SmartLight Analytics is dedicated to improving the healthcare system by combating fraud, waste, and abuse through advanced data analysis. They are seeking a Healthcare Statistical Data Scientist to design, build, and deploy machine learning models that transform complex healthcare datasets into actionable insights for improving cost efficiency and care quality.
Responsibilities:
- Develop, train, and deploy ML models for use cases such as:
- Claims cost prediction and utilization forecasting
- Fraud, waste, and abuse detection
- Risk adjustment and member stratification
- Provider performance and network optimization
- Apply modern ML techniques including gradient boosting, deep learning, NLP, and probabilistic modeling
- Capable of applying advanced predictive analytics to correlate disparate datasets and events and derive business value
- Build scalable pipelines for feature engineering, model training, validation, and monitoring
- Analyze and interpret medical, pharmacy, and dental claims (CPT/HCPCS, ICD‑10, DRG, NDC)

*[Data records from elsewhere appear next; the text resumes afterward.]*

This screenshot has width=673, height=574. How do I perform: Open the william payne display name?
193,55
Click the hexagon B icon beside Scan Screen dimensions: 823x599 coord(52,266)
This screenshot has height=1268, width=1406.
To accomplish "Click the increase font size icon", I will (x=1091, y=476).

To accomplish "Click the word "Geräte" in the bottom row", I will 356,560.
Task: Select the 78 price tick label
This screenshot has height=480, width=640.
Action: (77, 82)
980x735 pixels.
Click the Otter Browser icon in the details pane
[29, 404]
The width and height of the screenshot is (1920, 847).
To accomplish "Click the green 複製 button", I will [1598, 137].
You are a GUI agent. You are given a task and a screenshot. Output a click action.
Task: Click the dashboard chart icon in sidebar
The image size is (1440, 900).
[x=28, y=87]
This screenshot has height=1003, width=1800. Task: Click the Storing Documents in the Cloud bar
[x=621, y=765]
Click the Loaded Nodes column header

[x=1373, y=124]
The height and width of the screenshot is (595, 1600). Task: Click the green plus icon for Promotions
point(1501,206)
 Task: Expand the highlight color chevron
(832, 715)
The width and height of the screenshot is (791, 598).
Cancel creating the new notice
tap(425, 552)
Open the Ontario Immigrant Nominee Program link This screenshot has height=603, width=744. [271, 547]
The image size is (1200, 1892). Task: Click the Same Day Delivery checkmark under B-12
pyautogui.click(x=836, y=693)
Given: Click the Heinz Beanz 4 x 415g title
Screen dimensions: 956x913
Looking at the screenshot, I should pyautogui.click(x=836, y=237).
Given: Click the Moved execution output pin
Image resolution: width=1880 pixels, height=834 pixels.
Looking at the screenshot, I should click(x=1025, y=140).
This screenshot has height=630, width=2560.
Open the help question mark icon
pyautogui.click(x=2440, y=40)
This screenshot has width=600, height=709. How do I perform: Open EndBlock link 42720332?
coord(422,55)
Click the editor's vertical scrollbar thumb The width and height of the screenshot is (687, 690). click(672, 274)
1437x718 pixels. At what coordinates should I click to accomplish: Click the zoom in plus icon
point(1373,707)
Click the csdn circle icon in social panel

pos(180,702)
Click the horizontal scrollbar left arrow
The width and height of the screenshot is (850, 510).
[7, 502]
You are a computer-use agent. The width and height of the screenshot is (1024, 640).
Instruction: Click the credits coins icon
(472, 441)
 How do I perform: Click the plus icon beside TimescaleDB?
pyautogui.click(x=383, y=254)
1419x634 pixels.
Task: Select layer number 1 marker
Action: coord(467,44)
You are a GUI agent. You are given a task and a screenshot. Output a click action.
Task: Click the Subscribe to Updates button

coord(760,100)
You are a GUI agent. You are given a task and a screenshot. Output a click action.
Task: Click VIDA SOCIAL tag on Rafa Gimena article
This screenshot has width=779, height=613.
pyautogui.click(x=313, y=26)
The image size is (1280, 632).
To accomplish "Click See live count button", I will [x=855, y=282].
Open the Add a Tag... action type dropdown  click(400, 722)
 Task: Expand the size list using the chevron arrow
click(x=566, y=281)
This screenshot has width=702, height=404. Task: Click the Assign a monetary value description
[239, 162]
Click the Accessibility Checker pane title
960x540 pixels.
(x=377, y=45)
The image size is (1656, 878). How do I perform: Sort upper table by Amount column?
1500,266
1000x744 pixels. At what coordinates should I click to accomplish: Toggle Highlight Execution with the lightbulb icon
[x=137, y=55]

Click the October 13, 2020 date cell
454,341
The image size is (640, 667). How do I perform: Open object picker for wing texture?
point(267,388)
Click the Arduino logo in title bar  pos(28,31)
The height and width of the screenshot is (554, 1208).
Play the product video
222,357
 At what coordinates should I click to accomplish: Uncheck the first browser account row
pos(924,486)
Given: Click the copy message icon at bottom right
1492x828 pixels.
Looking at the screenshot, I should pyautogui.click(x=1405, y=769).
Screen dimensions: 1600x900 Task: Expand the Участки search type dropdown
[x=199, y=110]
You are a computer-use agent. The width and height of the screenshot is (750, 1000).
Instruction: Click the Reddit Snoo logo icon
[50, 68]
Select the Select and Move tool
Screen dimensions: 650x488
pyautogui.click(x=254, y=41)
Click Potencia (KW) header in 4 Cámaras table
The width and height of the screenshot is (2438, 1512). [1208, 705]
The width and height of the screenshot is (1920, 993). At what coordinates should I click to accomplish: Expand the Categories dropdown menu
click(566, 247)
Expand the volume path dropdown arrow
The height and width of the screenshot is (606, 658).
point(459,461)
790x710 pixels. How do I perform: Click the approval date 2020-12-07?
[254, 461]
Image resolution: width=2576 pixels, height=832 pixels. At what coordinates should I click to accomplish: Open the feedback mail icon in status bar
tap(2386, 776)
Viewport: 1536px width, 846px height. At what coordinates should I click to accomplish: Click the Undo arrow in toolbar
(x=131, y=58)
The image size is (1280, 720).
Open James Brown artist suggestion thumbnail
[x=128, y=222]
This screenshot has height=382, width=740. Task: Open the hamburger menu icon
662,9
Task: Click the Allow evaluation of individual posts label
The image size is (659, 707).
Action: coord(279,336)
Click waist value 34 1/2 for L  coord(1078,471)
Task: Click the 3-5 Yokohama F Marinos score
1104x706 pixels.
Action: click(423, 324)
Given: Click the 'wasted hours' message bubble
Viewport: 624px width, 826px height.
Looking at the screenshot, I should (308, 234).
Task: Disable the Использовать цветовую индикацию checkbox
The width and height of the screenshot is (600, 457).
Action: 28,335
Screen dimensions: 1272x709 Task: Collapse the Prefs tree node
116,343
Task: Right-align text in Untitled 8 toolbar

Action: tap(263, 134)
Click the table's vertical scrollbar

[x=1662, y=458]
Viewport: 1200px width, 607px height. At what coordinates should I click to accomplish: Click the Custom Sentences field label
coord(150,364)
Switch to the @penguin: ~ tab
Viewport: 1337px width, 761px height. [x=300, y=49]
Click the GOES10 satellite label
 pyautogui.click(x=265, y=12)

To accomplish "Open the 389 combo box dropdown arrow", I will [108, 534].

- Translate domain knowledge into meaningful features and model strategies
- Partner with clinicians, product managers, and business stakeholders to define problems and measure outcomes
- Communicate complex analytical findings in clear, actionable terms
Requirements:
- Strong proficiency in Python and ML libraries (scikit‑learn, XGBoost, TensorFlow/PyTorch)
- Hands‑on experience with healthcare claims datasets and coding systems
- Solid understanding of statistical modeling, machine learning algorithms, and data mining techniques
- Strong knowledge and expertise working with SQL
- Ability to translate business needs into analytical solutions
- Must have demonstrated the ability to solve complex problems with minimal direction
- Experience with NLP applied to clinical notes or unstructured healthcare data
- Familiarity with actuarial concepts, risk scoring, or value‑based care models
- Familiarity deploying models into production (MLOps, CI/CD)
- Background in health economics, epidemiology, or biostatistics
- Prior work with FHIR, HL7, or interoperability standards